(Supplied data)
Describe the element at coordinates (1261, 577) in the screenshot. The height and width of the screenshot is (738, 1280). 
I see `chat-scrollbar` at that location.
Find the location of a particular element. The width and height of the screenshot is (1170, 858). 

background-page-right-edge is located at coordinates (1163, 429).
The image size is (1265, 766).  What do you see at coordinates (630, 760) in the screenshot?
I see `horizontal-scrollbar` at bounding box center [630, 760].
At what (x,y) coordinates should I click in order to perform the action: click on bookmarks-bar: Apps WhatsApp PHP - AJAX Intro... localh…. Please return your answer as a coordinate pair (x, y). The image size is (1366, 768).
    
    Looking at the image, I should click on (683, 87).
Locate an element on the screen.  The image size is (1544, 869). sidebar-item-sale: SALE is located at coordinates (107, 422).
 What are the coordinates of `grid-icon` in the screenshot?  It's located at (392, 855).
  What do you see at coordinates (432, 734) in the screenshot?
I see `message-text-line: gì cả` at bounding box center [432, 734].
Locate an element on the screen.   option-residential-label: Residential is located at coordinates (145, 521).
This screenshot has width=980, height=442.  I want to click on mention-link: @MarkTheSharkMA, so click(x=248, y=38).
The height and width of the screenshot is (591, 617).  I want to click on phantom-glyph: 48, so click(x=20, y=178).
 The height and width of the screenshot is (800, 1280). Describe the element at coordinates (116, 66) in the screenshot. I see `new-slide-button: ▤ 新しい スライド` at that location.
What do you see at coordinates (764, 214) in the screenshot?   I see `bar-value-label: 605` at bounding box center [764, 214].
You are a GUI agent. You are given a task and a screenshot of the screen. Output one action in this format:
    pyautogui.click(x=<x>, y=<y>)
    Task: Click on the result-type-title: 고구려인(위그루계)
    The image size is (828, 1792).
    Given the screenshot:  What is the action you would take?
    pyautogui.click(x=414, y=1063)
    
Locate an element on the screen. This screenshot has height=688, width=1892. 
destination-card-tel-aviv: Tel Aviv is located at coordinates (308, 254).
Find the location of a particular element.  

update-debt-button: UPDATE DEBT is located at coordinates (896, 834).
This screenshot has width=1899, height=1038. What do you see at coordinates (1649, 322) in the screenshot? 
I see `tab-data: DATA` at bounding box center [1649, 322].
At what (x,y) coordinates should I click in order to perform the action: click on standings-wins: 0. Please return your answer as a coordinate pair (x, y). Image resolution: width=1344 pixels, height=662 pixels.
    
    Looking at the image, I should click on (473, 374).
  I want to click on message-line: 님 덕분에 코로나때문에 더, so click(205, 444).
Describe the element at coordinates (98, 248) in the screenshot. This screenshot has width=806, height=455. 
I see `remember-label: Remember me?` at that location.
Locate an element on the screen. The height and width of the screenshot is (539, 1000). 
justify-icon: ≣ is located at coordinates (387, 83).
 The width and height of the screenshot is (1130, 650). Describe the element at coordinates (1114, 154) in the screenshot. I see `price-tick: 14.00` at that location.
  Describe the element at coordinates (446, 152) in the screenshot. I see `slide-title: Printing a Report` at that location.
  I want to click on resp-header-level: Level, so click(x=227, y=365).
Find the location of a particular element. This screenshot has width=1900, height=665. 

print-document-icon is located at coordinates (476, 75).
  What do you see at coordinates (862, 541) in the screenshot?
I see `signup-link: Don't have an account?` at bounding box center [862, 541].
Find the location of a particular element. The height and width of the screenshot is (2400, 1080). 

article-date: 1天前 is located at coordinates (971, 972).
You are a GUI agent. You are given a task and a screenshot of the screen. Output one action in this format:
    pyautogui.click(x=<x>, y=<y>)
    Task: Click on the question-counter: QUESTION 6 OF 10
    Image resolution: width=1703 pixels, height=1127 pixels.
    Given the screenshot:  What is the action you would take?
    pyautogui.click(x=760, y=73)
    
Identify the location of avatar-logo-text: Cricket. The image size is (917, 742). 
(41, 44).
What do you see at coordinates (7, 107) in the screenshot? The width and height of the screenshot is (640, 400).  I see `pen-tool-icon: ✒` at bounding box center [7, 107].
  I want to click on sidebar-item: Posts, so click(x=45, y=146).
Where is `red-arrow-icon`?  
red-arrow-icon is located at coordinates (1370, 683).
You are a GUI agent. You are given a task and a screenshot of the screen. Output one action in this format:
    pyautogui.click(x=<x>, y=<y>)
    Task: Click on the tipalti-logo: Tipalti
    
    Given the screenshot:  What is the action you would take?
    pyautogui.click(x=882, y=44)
(End Supplied data)
(The task):
Update the rows above by replacing every instance of "Locate an element on the screen." with "Find an element on the display.", then write them out in full with nothing else changed.

(Exercise response):
Describe the element at coordinates (1261, 577) in the screenshot. The height and width of the screenshot is (738, 1280). 
I see `chat-scrollbar` at that location.
Find the location of a particular element. The width and height of the screenshot is (1170, 858). 

background-page-right-edge is located at coordinates (1163, 429).
The image size is (1265, 766).  What do you see at coordinates (630, 760) in the screenshot?
I see `horizontal-scrollbar` at bounding box center [630, 760].
At what (x,y) coordinates should I click in order to perform the action: click on bookmarks-bar: Apps WhatsApp PHP - AJAX Intro... localh…. Please return your answer as a coordinate pair (x, y). The image size is (1366, 768).
    
    Looking at the image, I should click on (683, 87).
Find an element on the display.  The image size is (1544, 869). sidebar-item-sale: SALE is located at coordinates (107, 422).
 What are the coordinates of `grid-icon` in the screenshot?  It's located at (392, 855).
  What do you see at coordinates (432, 734) in the screenshot?
I see `message-text-line: gì cả` at bounding box center [432, 734].
Find an element on the display.   option-residential-label: Residential is located at coordinates (145, 521).
This screenshot has width=980, height=442.  I want to click on mention-link: @MarkTheSharkMA, so click(x=248, y=38).
The height and width of the screenshot is (591, 617).  I want to click on phantom-glyph: 48, so click(x=20, y=178).
 The height and width of the screenshot is (800, 1280). Describe the element at coordinates (116, 66) in the screenshot. I see `new-slide-button: ▤ 新しい スライド` at that location.
What do you see at coordinates (764, 214) in the screenshot?   I see `bar-value-label: 605` at bounding box center [764, 214].
You are a GUI agent. You are given a task and a screenshot of the screen. Output one action in this format:
    pyautogui.click(x=<x>, y=<y>)
    Task: Click on the result-type-title: 고구려인(위그루계)
    The image size is (828, 1792).
    Given the screenshot:  What is the action you would take?
    pyautogui.click(x=414, y=1063)
    
Find an element on the display. This screenshot has height=688, width=1892. 
destination-card-tel-aviv: Tel Aviv is located at coordinates (308, 254).
Find the location of a particular element.  

update-debt-button: UPDATE DEBT is located at coordinates (896, 834).
This screenshot has width=1899, height=1038. What do you see at coordinates (1649, 322) in the screenshot? 
I see `tab-data: DATA` at bounding box center [1649, 322].
At what (x,y) coordinates should I click in order to perform the action: click on standings-wins: 0. Please return your answer as a coordinate pair (x, y). Image resolution: width=1344 pixels, height=662 pixels.
    
    Looking at the image, I should click on (473, 374).
  I want to click on message-line: 님 덕분에 코로나때문에 더, so click(205, 444).
Describe the element at coordinates (98, 248) in the screenshot. This screenshot has width=806, height=455. 
I see `remember-label: Remember me?` at that location.
Find an element on the display. The height and width of the screenshot is (539, 1000). 
justify-icon: ≣ is located at coordinates (387, 83).
 The width and height of the screenshot is (1130, 650). Describe the element at coordinates (1114, 154) in the screenshot. I see `price-tick: 14.00` at that location.
  Describe the element at coordinates (446, 152) in the screenshot. I see `slide-title: Printing a Report` at that location.
  I want to click on resp-header-level: Level, so click(x=227, y=365).
Find the location of a particular element. This screenshot has width=1900, height=665. 

print-document-icon is located at coordinates (476, 75).
  What do you see at coordinates (862, 541) in the screenshot?
I see `signup-link: Don't have an account?` at bounding box center [862, 541].
Find the location of a particular element. The height and width of the screenshot is (2400, 1080). 

article-date: 1天前 is located at coordinates (971, 972).
You are a GUI agent. You are given a task and a screenshot of the screen. Output one action in this format:
    pyautogui.click(x=<x>, y=<y>)
    Task: Click on the question-counter: QUESTION 6 OF 10
    Image resolution: width=1703 pixels, height=1127 pixels.
    Given the screenshot:  What is the action you would take?
    pyautogui.click(x=760, y=73)
    
Identify the location of avatar-logo-text: Cricket. The image size is (917, 742). 
(41, 44).
What do you see at coordinates (7, 107) in the screenshot? The width and height of the screenshot is (640, 400).  I see `pen-tool-icon: ✒` at bounding box center [7, 107].
  I want to click on sidebar-item: Posts, so click(x=45, y=146).
Where is `red-arrow-icon`?  
red-arrow-icon is located at coordinates (1370, 683).
You are a GUI agent. You are given a task and a screenshot of the screen. Output one action in this format:
    pyautogui.click(x=<x>, y=<y>)
    Task: Click on the tipalti-logo: Tipalti
    
    Given the screenshot:  What is the action you would take?
    pyautogui.click(x=882, y=44)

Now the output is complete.